Problem to work on -
Reproduce every line of the items, from the line containing "Describe the element" down to the line containing "at that location.", with "coordinates" swapped for "position" and all else unchanged. Omit the pictures from your answer.

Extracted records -
────────────────────────────────────────

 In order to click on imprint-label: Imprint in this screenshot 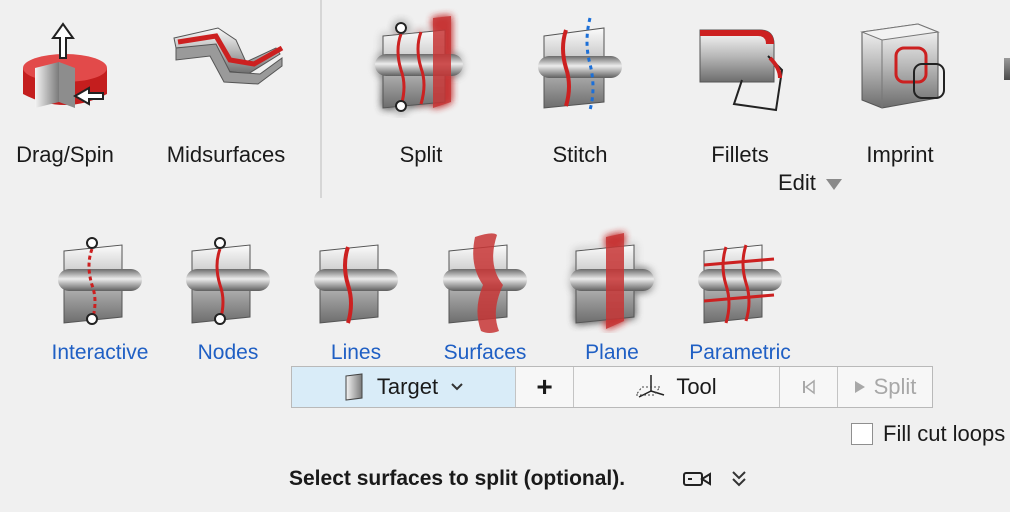, I will do `click(900, 154)`.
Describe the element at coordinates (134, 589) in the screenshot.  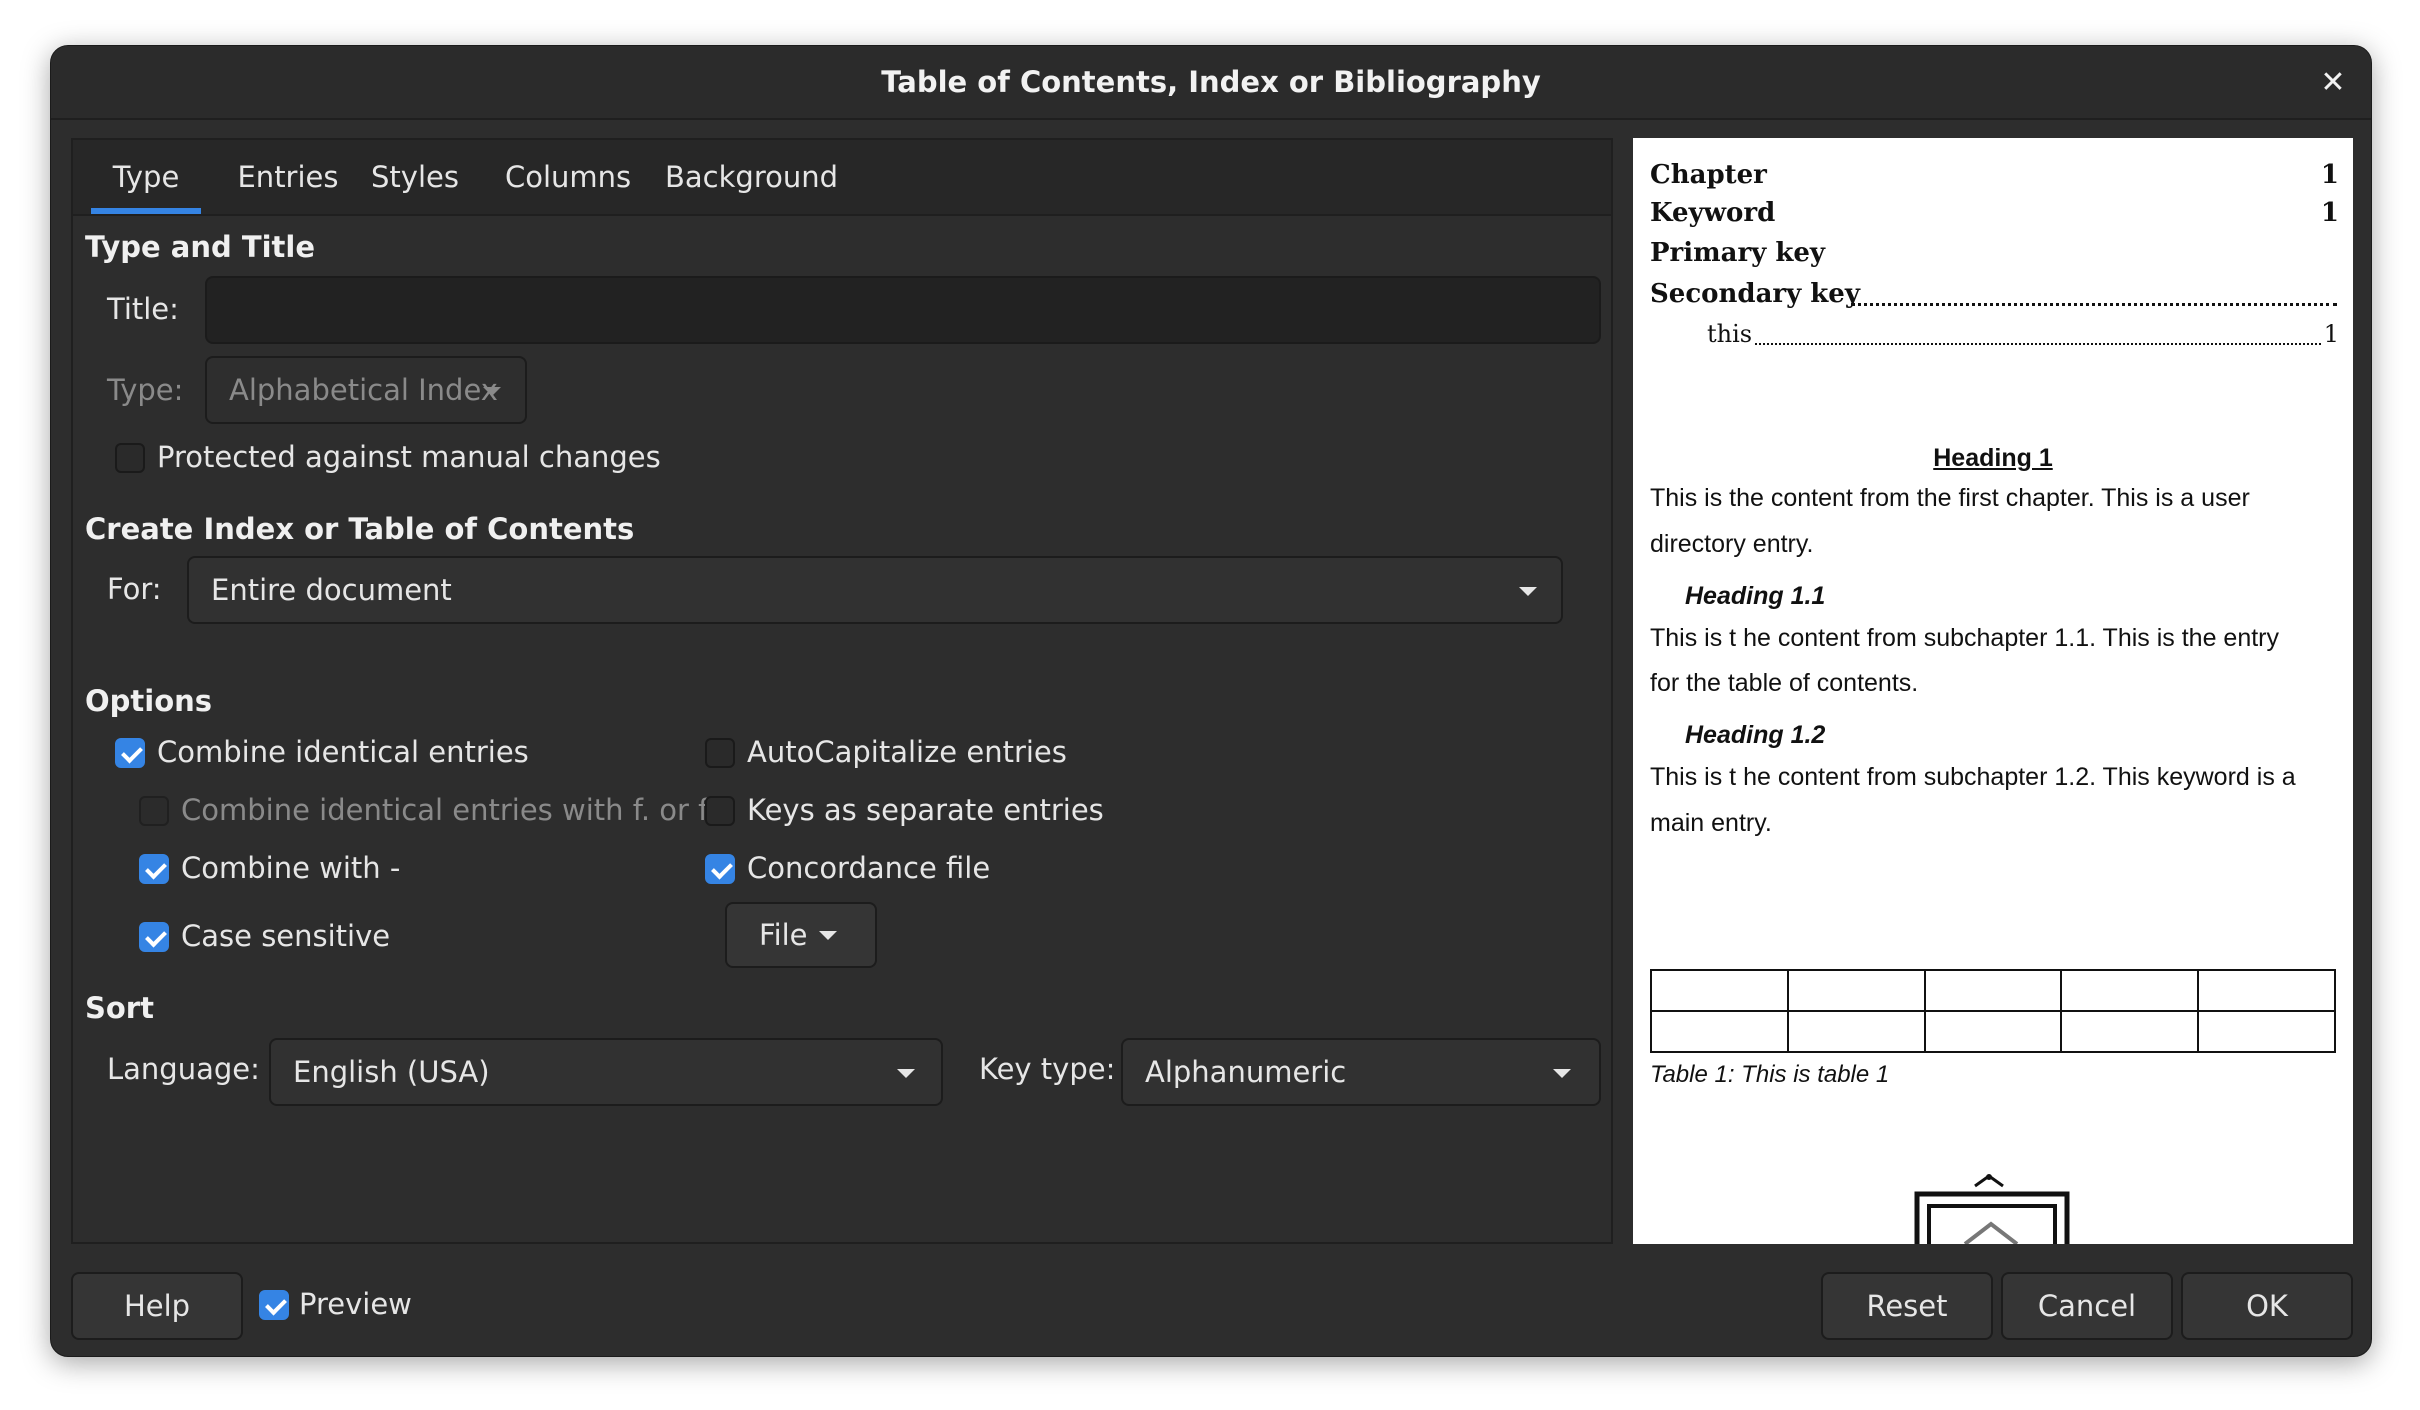
I see `for-label: For:` at that location.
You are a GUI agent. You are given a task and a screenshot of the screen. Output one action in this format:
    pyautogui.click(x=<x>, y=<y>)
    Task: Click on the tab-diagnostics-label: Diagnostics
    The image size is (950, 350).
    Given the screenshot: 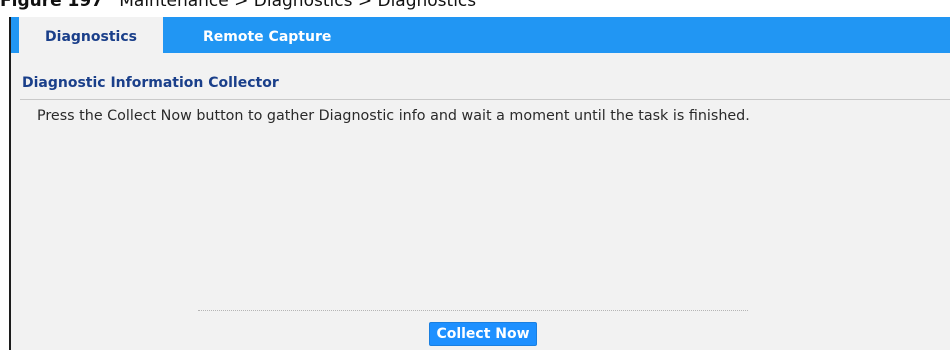 What is the action you would take?
    pyautogui.click(x=91, y=37)
    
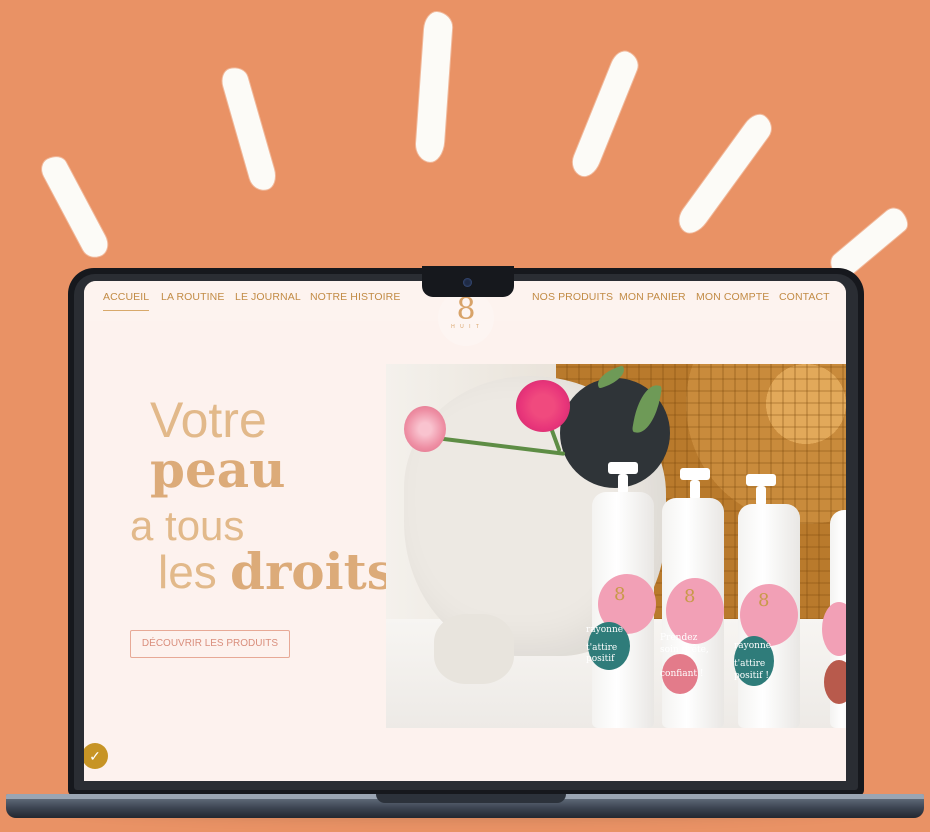  What do you see at coordinates (543, 406) in the screenshot?
I see `pink-flower-large` at bounding box center [543, 406].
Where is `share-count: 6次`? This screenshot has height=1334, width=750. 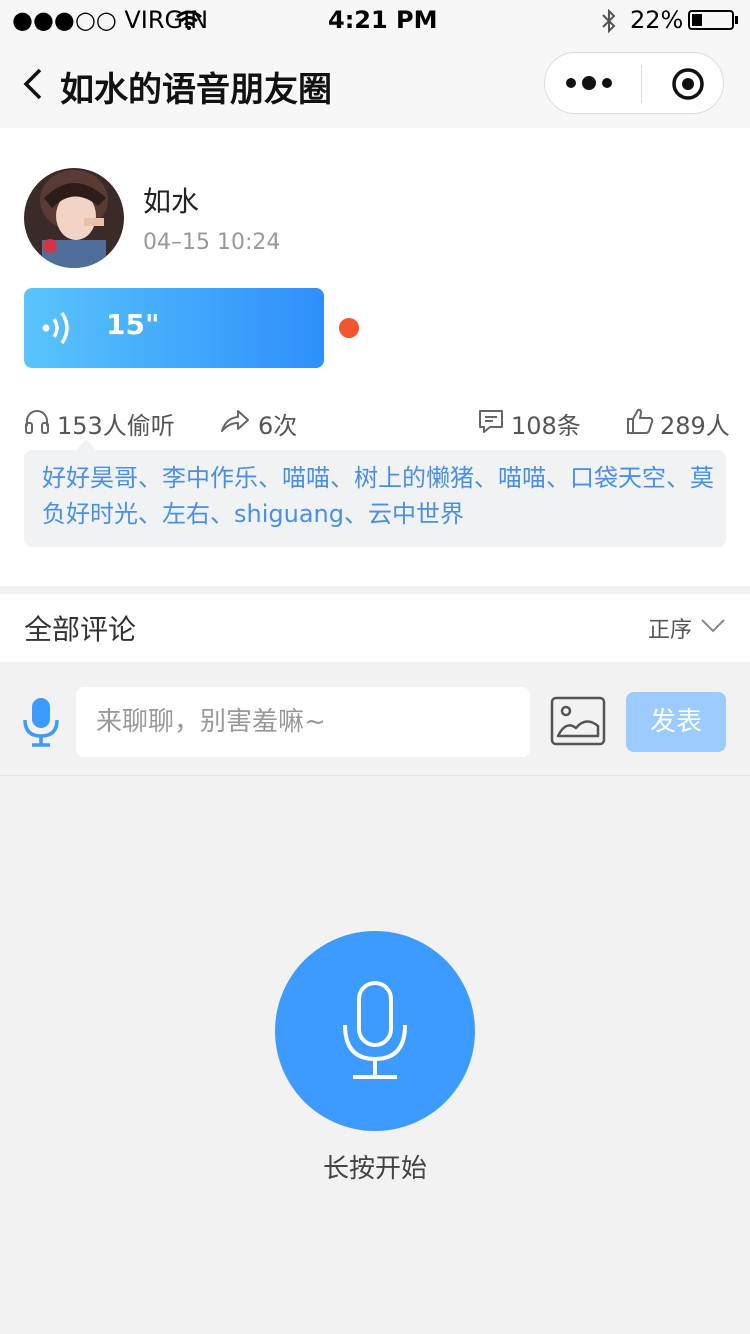 share-count: 6次 is located at coordinates (278, 426).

────────────────────────────────────────

Exercise answer -
Describe the element at position (134, 589) in the screenshot.  
I see `for-label: For:` at that location.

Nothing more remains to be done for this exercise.